Provided records:
** Begin **
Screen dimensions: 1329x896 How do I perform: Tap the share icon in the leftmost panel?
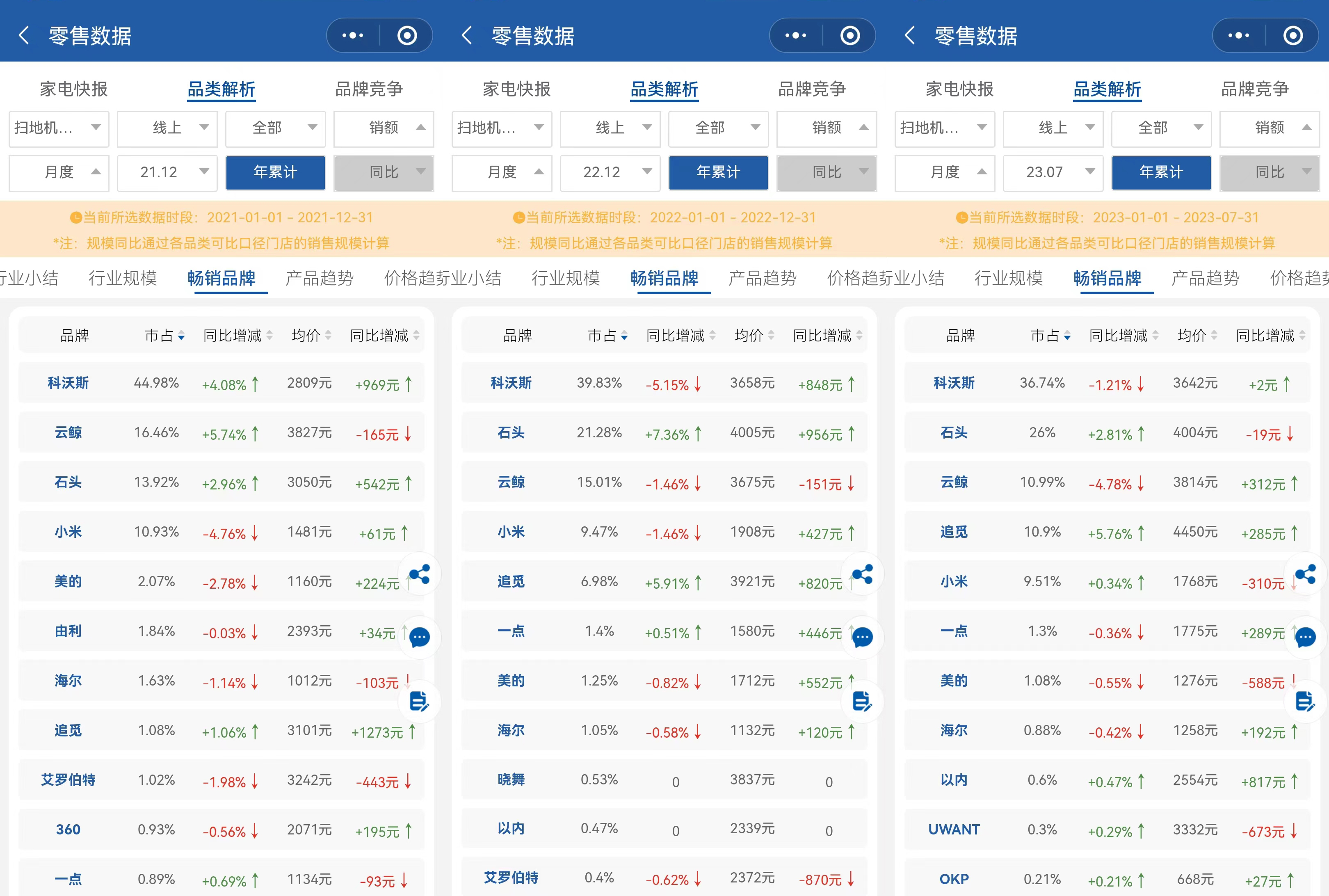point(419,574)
** End **
** Begin **
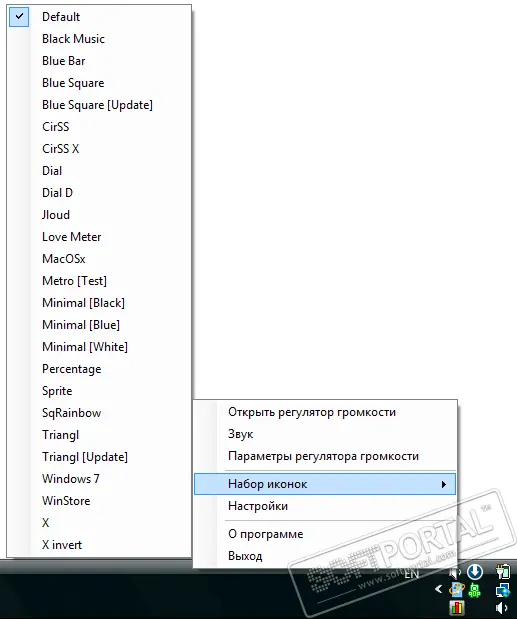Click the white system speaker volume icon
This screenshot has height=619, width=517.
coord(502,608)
** End **
Given task:
Copy the material starting at the line containing "Screen dimensions: 1329x896" and ending at the line containing "point(419,574)", without including any pictures.

Written response:
Screen dimensions: 1329x896 How do I perform: Tap the share icon in the leftmost panel?
point(419,574)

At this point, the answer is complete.